How it connects to the broader picture
If your dislocation was associated with a labral tear on MRI, our labral tear guide covers that territory. For non-dislocation shoulder pain, see our rotator cuff guide and frozen shoulder guide.
Book a shoulder instability assessment
If you've had a first-time dislocation, a recurrence, or a "dead arm" episode during sport, don't leave the rehab to chance. Book a shoulder physio assessment at Evolve Physio & Mastery. Pair it with our Shoulder Mastery Guide for a structured home program. We see clients from Liverpool, Cabramatta, Fairfield, Bankstown and across Southwest Sydney.
References: Hovelius et al. 2008 "Primary anterior dislocation of the shoulder in young patients: a ten-year prospective study"; Olds et al. 2015 systematic review on recurrent instability; Brophy & Marx 2009 "Osteoarthritis following shoulder instability"; MOON Shoulder Group cohort studies.
Frequently Asked Questions
After a dislocation, how long should I be in a sling?

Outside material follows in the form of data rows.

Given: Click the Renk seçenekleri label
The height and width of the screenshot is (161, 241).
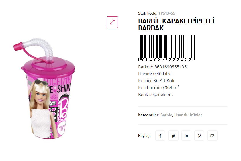Looking at the screenshot, I should [x=155, y=95].
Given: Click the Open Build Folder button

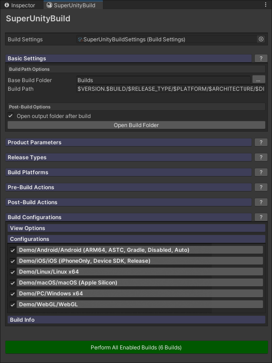Looking at the screenshot, I should click(136, 125).
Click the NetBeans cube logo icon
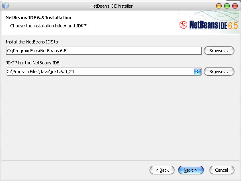 click(184, 25)
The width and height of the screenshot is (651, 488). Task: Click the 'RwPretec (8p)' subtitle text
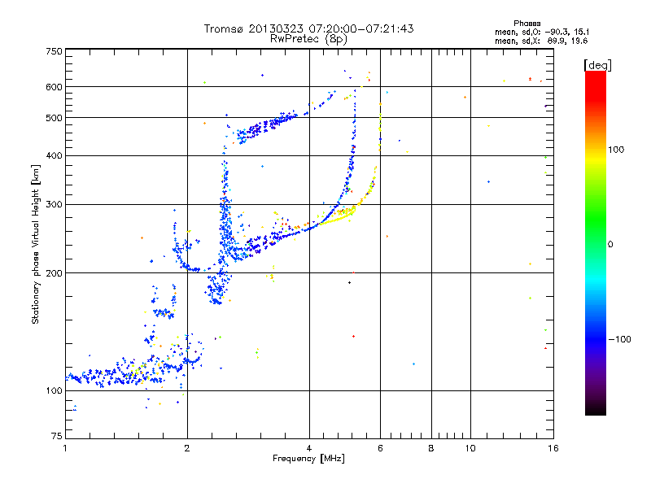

Current evidence suggests 1–3 weeks of sling immobilisation is sufficient — longer is not better and can lead to stiffness. External-rotation bracing was once thought to reduce recurrence but larger trials haven't confirmed a meaningful advantage.
What's the actual risk of dislocating it again?
It depends hugely on age and sport. In under-20 contact athletes, recurrence rates after first-time anterior dislocation managed non-operatively are as high as 70–90%. In adults over 40, recurrence is less common but rotator-cuff tears are more likely. Primary surgical stabilisation is offered in higher-risk groups to reduce recurrence.
Can I play sport again after a dislocation?
Yes — most people do. The critical pieces are a criterion-based return-to-sport process (strength, stability, sport-specific drills, confidence) and, in some cases, a decision about early surgery. Timelines typically range from 3 months for non-contact sport to 4–6 months for contact sport.
Will I know if I've dislocated or just 'subluxed' my shoulder?
A true dislocation usually requires reduction (often at A&E). A subluxation — where the shoulder slips out and back in — can feel like a momentary 'dead arm' or a deep catch. Either counts as shoulder instability and both benefit from the same rehab approach.
Do I need surgery if I've dislocated my shoulder more than once?
If you've had recurrent dislocations or subluxations, surgical stabilisation (most commonly Bankart repair) has strong evidence for reducing future events. We'd refer you to an orthopaedic surgeon and rehabilitate before and after.